[PROBLEM]:
Answer these questions from the Western blotting protocol, one per line:
1. For how long, at what force, and at what temperature were the homogenized samples centrifuged?
2. What were the membranes blocked with before the overnight antibody incubation?
3. Which antibody served as the loading control to normalize band intensity?

[DOCUMENT SECTION]:
↓↓↓

Western Blotting for Proteomic Analysis

For Western blotting, samples were homogenized in RIPA buffer (150 mM NaCl, 50 mM Tris-HCl, 6 mM EDTA, 1% NP-40, 0.1% SDS, 0.5% deoxycholic acid, pH 8.0) containing inhibitors of proteases (Roche Diagnostics GmbH, Mannheim, Germany) and centrifuged for 10 min at 14,000× g at 4 °C. In all, 15–50 μg of protein lysates, determined by BCA assay (Invitrogen-ThermoFisher Scientific, Waltham, MA, USA) was denatured and separated by electrophoresis using 8–16% Tris-Glycine Mini Gels (Invitrogen-ThermoFisher Scientific, Waltham, MA, USA) and then electro-blotted onto PVDF membranes (Bio-Rad Laboratories Inc., Hercules, CA, USA). Membranes were blocked with TBS/0.1%-Tween20 (TTBS) containing 5% non-fat dry milk before overnight incubation with the specified antibodies. Peroxidase-conjugated anti-mouse and anti-rabbit secondary antibodies (Jackson ImmunoResearch, Laboratories Inc., Cambridge, UK) were added for 1 h at room temperature in the same buffer as used for the primary antibodies (2.5% non-fat dry milk in TTBS). Reactive bands were detected using Clarity Max^TM Western ECL Substrate (Bio-Rad Laboratories Inc., Hercules, CA, USA), according to the manufacturer’s instructions. Densitometry of Western blot bands was performed with the ImageJ software. Primary antibodies used for Western blotting analysis were as follows: REEP1 (Sigma-Aldrich, St. Louis, MO, USA, #SAB2101976; dilution 1:1000); total DRP1 (BD Transduction Laboratories, Oxford, UK, #611112; dilution 1:500); DRP1 Ser 637 (Byorbyt #orb127984; dilution 1:500). Immunodetection with porin antibody (MitoSciences, Eugene, OR, USA, #MSA05; dilution 1:5000) served as a loading control to normalize the bands intensity.

↑↑↑

[DATA RECORDS]:
↓↓↓

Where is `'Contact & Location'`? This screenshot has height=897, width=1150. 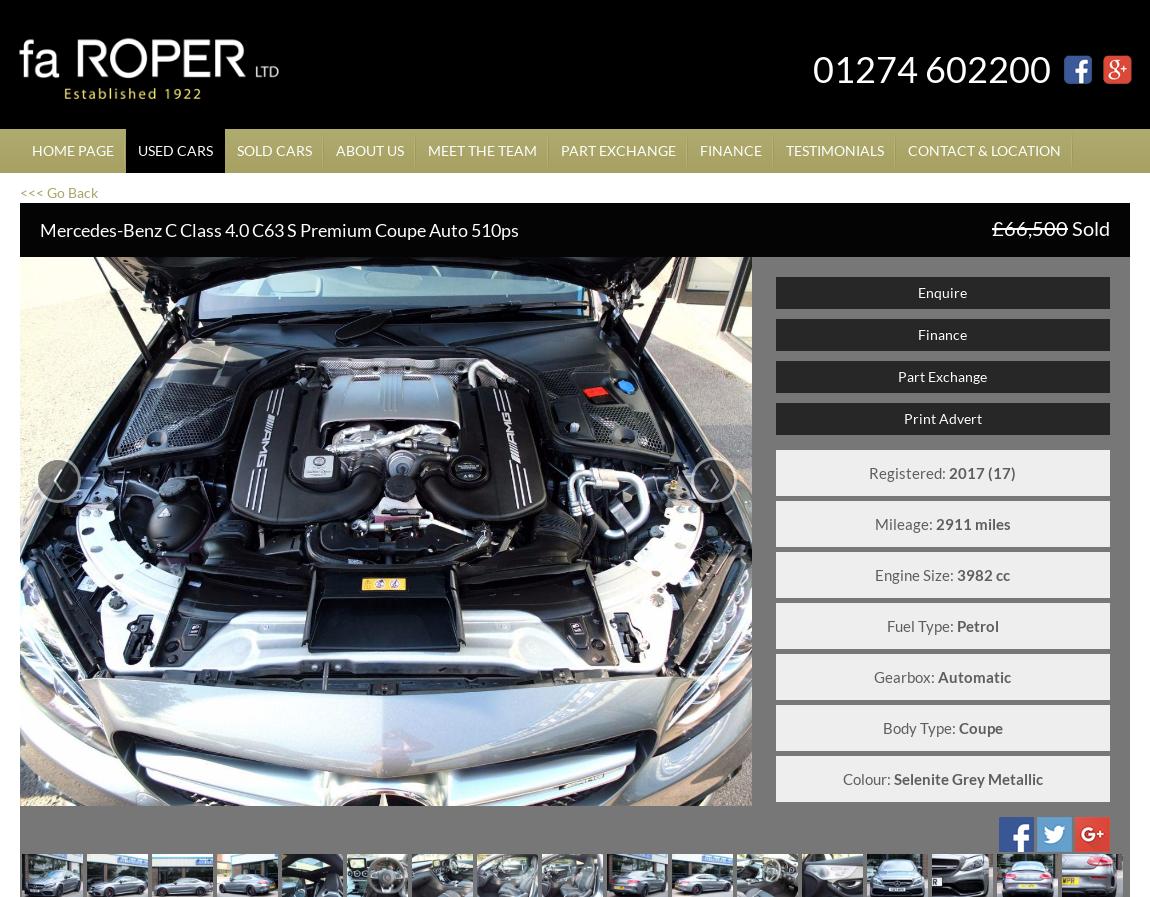
'Contact & Location' is located at coordinates (984, 149).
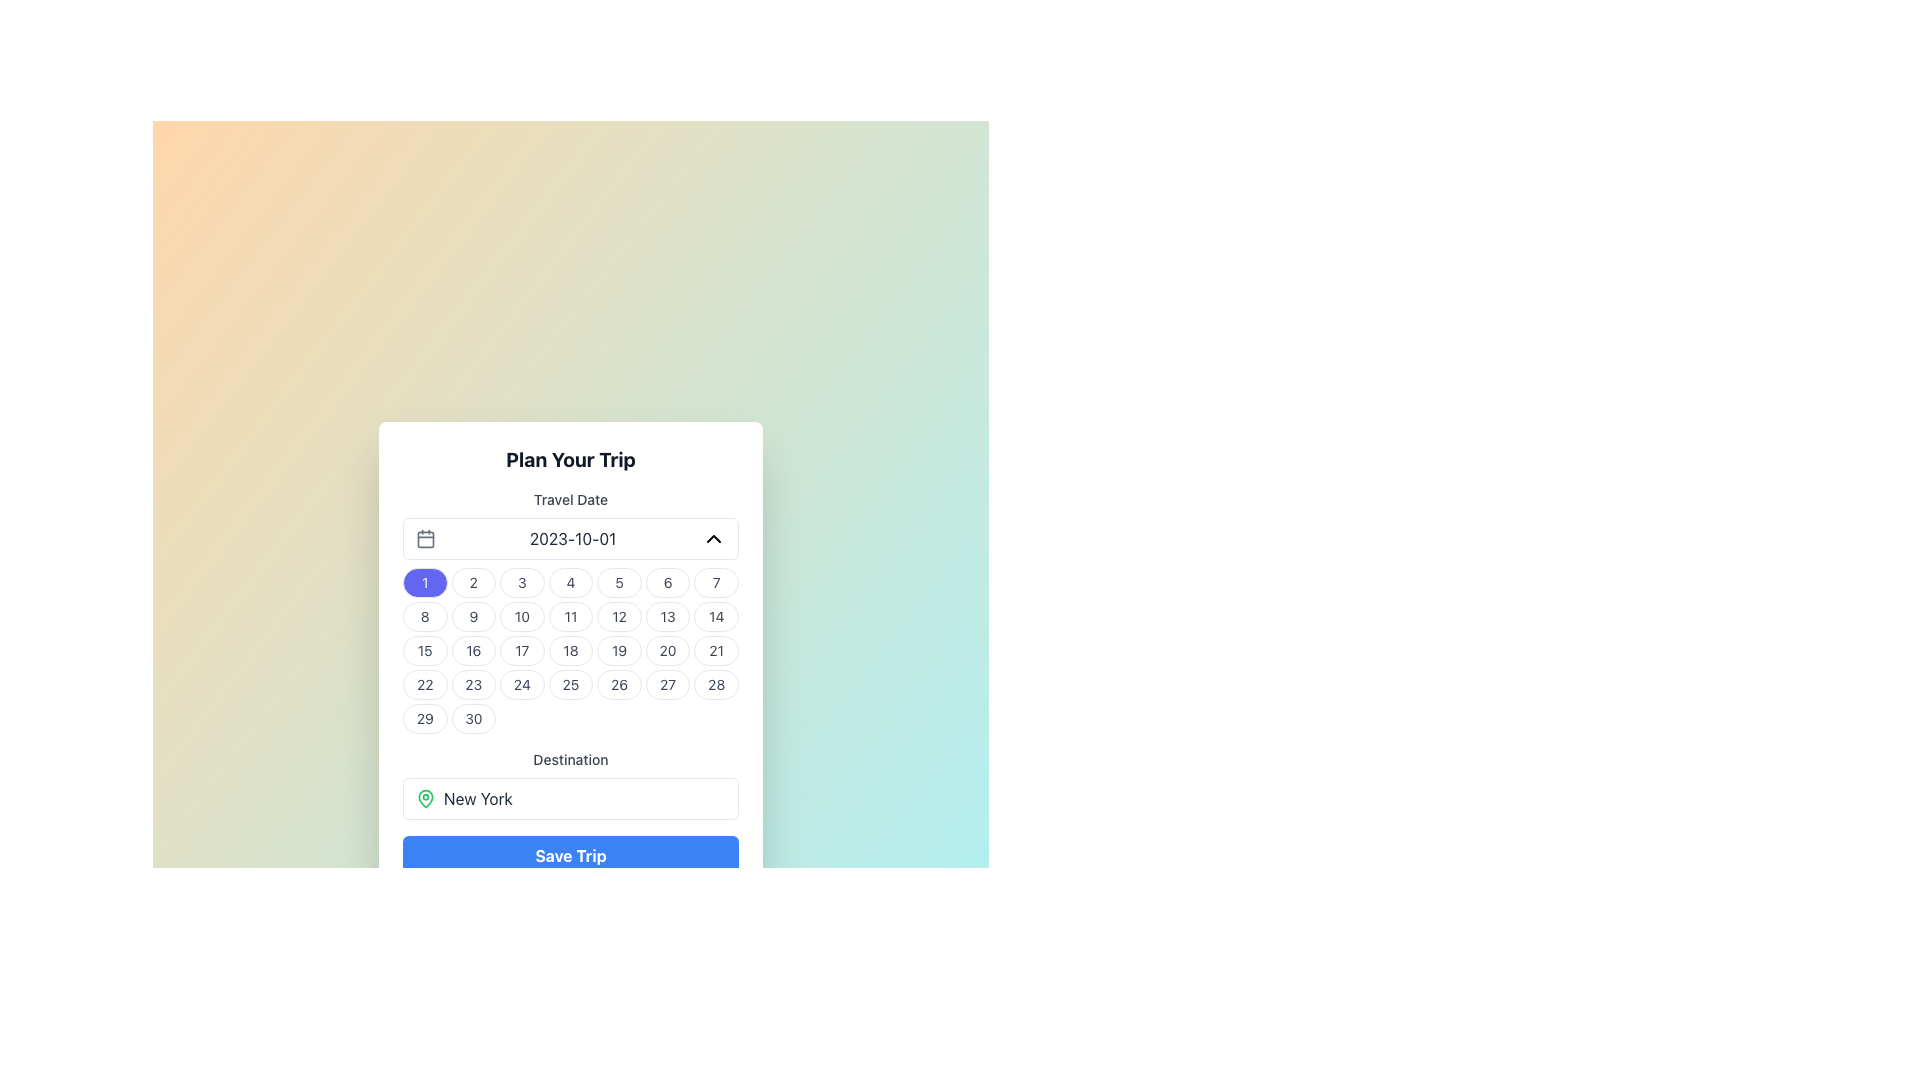  Describe the element at coordinates (618, 616) in the screenshot. I see `the button displaying the number '12' in the date selection grid` at that location.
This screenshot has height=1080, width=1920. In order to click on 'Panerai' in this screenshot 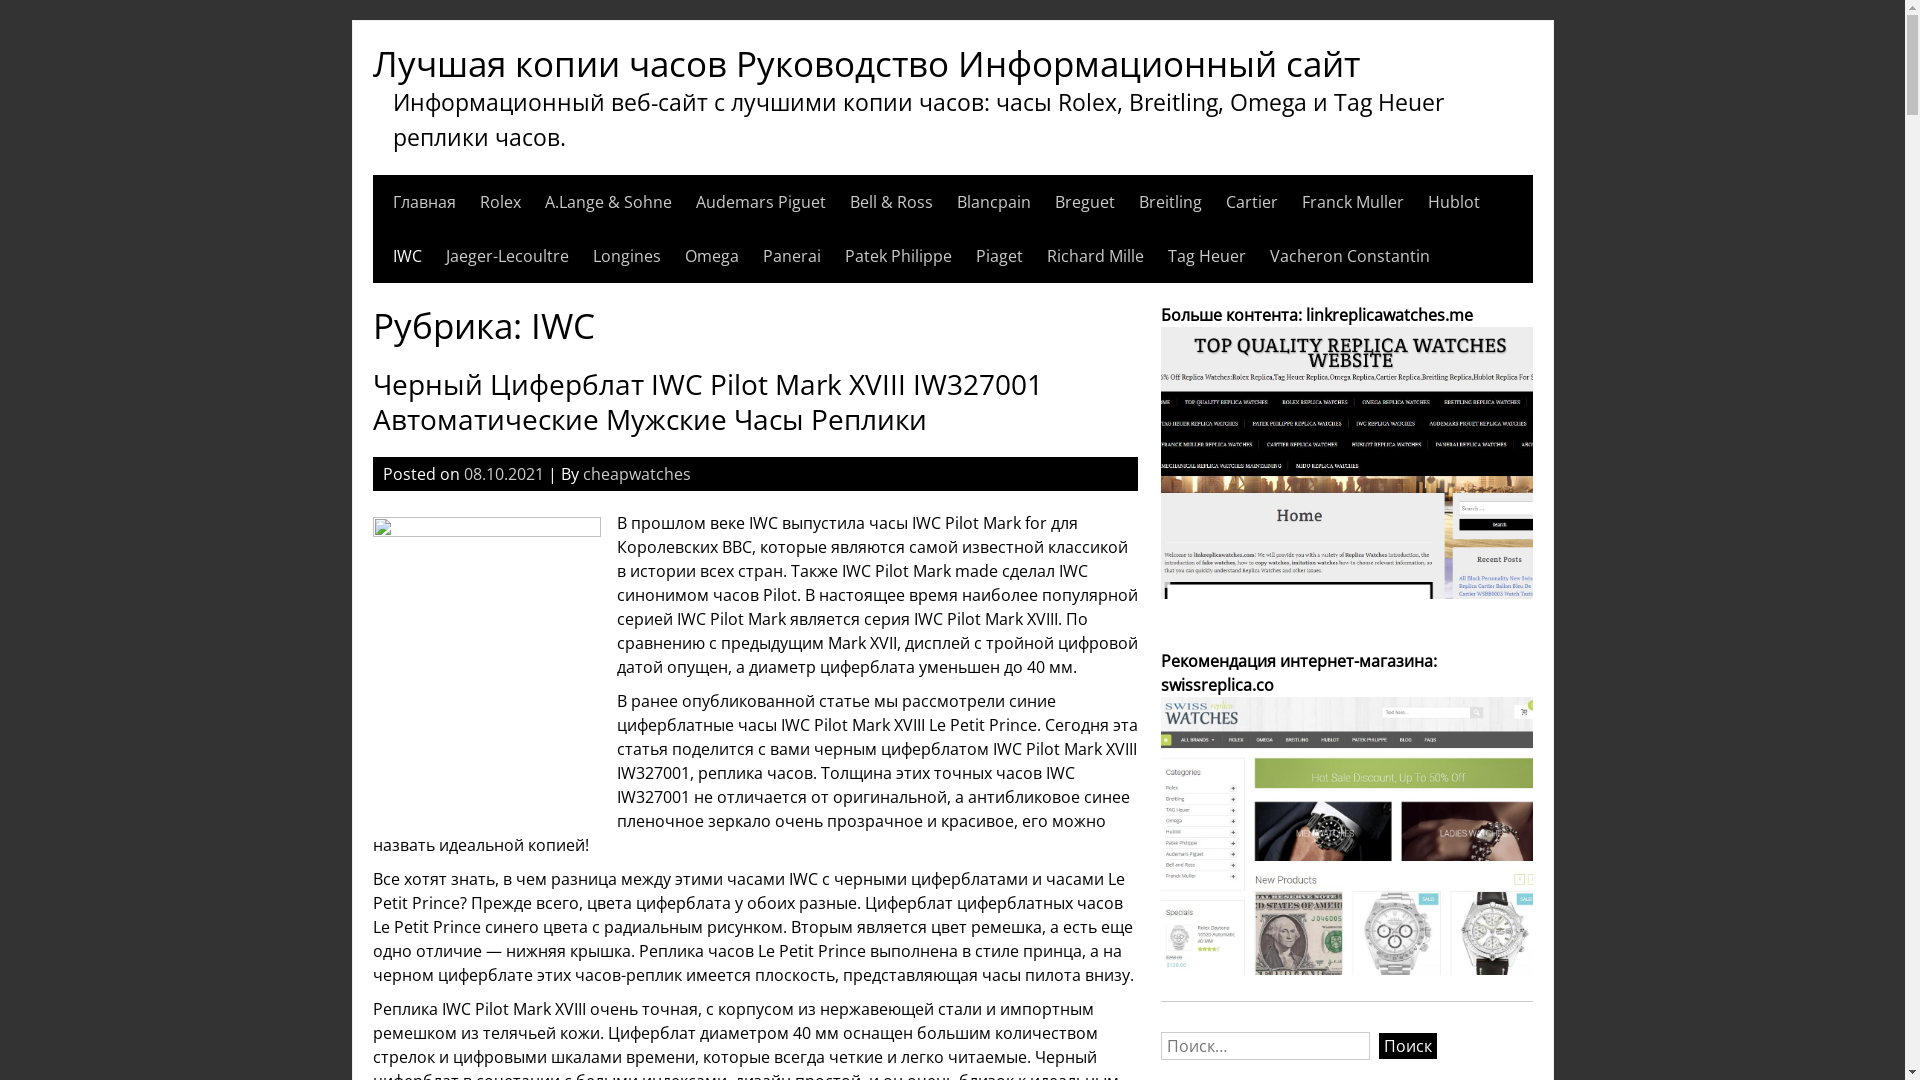, I will do `click(790, 254)`.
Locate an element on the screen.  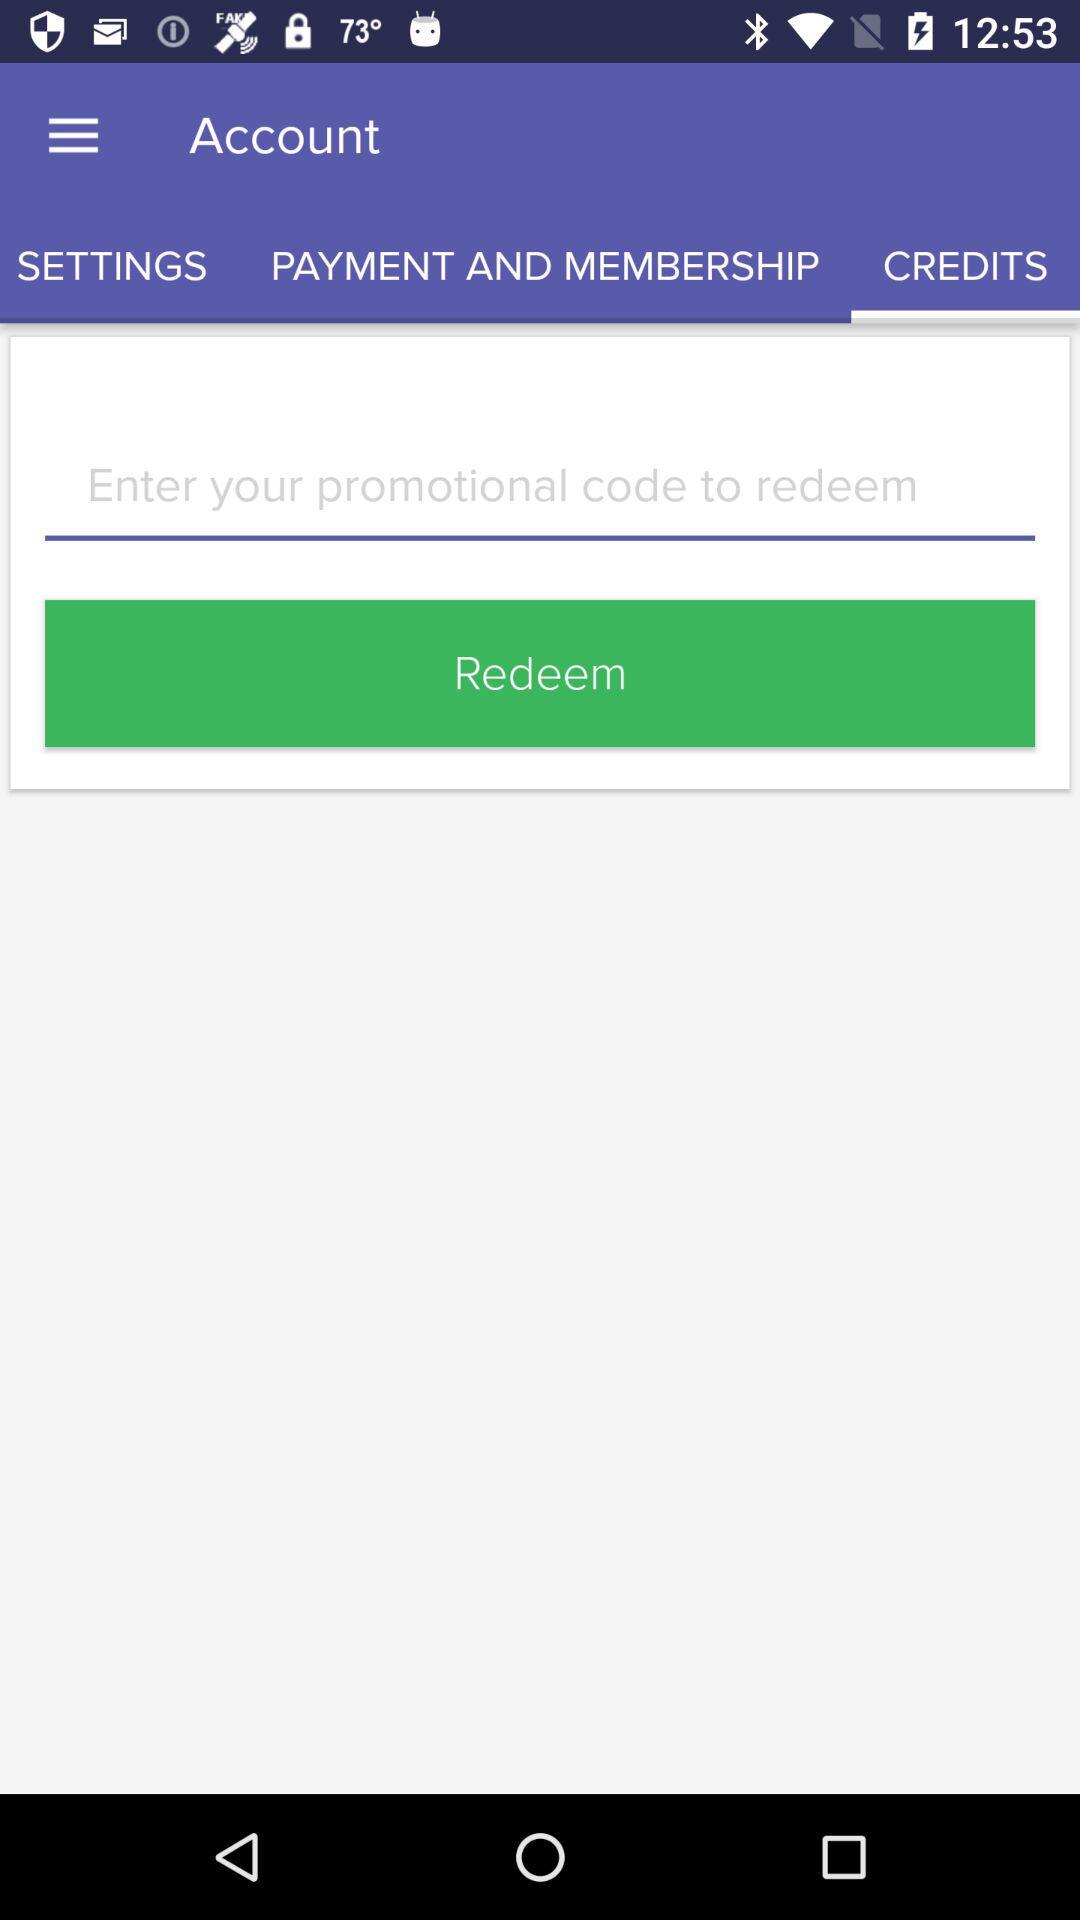
the item to the right of settings is located at coordinates (545, 265).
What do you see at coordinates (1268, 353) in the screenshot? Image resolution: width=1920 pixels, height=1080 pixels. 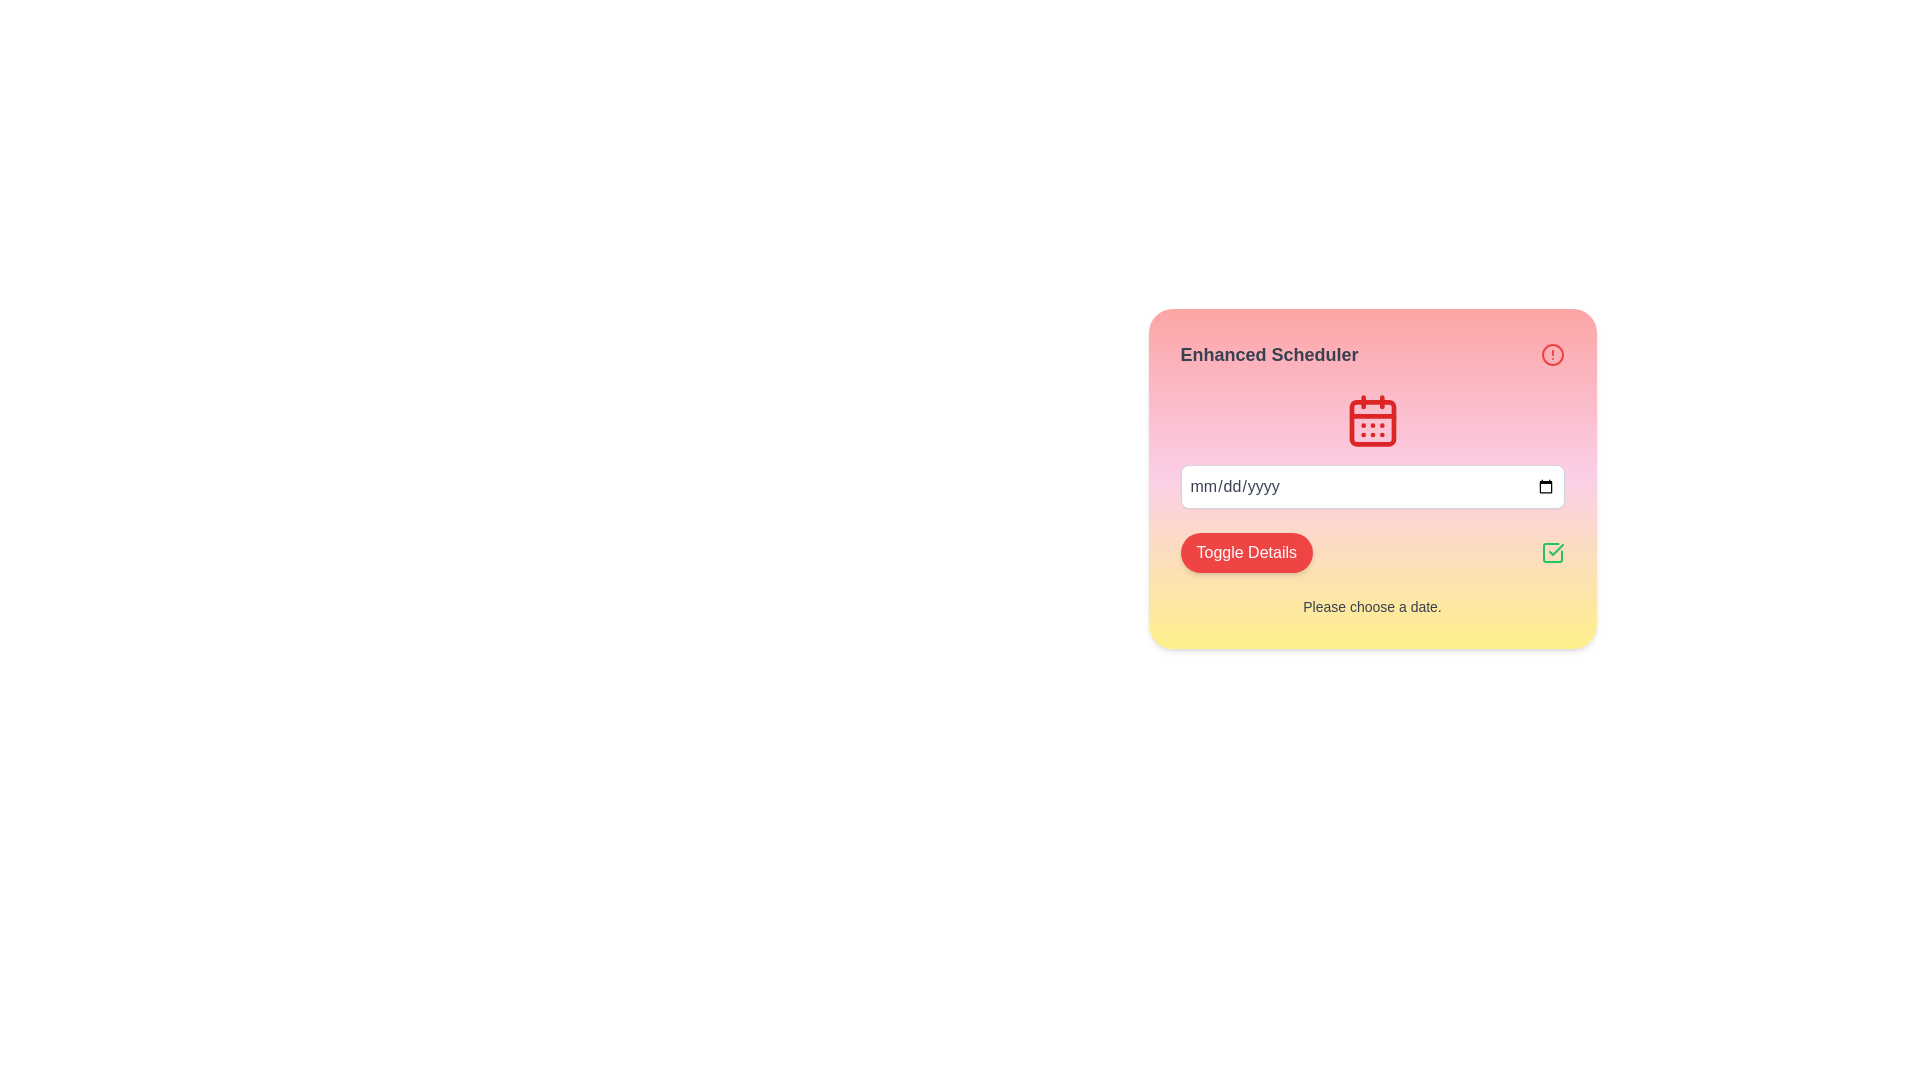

↑↑↑

[TASK SOLUTION]:
1. For 10 min at 14,000× g at 4 °C.
2. TBS/0.1%-Tween20 (TTBS) containing 5% non-fat dry milk.
3. Porin antibody (MitoSciences, #MSA05; dilution 1:5000).